Si nos insulta un protestante en primer lugar hay que hacer respetar el buen nombre de la Iglesia y responder con firmeza viril, aunque con mansedumbre y sin ira. Si se puede dialogar hay que refutar sus argumentos, aunque en la mayoría de los casos la experiencia dice que es inútil el diálogo y es mejor alejarse o no entrar al trapo, no dejar que nos enreden en sus redes de sofismas y que destilen con odio los mismos tópicos de siempre contra la Iglesia.

Y lo más importante rezar por estas personas para que abandonen la herejía protestante y vuelvan a la verdadera Iglesia de Cristo, la Católica, es el mejor acto de caridad que podemos tener con ellos.

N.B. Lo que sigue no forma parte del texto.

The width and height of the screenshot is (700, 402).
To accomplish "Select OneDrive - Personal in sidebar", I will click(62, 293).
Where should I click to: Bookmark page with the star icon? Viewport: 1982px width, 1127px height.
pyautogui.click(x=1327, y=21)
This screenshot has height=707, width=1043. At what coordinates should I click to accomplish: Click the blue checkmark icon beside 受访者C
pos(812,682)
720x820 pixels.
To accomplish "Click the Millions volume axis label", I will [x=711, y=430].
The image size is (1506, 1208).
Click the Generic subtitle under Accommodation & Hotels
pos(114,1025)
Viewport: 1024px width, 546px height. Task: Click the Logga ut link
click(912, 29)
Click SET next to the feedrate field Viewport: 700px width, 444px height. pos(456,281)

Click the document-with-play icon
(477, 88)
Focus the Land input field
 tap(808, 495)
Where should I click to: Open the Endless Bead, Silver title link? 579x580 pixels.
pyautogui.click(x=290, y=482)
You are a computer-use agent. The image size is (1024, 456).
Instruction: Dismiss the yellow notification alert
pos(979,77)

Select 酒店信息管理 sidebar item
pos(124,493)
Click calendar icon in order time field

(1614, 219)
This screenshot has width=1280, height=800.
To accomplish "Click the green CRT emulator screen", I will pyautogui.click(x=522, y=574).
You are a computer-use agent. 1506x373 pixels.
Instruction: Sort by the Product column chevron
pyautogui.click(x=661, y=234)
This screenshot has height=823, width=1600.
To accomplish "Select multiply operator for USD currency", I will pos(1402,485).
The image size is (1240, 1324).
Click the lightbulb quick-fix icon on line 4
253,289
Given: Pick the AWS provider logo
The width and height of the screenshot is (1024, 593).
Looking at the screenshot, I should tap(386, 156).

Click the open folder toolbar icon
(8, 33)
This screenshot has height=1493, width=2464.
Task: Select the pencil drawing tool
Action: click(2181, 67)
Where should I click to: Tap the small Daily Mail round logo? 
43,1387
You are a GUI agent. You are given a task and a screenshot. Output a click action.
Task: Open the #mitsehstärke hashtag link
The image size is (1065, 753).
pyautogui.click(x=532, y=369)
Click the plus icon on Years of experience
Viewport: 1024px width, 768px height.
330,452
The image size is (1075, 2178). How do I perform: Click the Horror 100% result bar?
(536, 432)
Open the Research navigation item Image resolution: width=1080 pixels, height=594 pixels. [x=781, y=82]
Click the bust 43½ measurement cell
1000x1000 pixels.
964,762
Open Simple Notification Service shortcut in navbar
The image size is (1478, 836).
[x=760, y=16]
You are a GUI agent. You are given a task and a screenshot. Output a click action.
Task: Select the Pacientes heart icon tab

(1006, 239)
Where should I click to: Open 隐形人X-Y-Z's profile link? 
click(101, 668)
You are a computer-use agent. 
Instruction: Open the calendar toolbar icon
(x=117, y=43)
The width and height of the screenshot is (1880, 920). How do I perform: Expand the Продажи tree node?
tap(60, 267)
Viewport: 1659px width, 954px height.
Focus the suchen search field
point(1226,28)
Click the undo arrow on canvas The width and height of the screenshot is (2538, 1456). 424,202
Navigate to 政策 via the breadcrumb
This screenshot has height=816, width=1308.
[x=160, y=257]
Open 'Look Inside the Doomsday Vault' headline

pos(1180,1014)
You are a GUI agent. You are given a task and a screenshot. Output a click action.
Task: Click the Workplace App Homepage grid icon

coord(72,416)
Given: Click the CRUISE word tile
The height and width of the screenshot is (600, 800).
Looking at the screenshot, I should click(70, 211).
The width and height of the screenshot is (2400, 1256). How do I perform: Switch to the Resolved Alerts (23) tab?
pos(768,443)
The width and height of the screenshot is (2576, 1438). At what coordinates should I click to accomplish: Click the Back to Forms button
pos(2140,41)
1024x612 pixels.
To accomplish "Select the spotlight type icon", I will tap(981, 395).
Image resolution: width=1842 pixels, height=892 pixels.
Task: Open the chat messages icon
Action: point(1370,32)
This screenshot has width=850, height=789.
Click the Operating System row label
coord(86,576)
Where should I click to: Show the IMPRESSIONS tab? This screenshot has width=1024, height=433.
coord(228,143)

En general no es bueno entrar al trapo en esa guerra de guerrillas, en mi caso concreto lo hice durante un tiempo y veo que no sirve de nada. En lo que sí que creo firmemente es en los tres pilares básicos:

ORACIÓN: Lo más importante rezar para ser santos, para hacer la voluntad de Dios y para que todo el mundo se salve en la ÚNICA IGLESIA que fundó Cristo LA CATÓLICA.

FORMACIÓN: Es importante formarse bien, conocer el Catecismo, la Teología Moral y Dogmática, apologética etc.

ACCIÓN: Es importante una actitud militante y estar dispuesto para acciones concretas en la calle: protestas, actos de desagravio etc.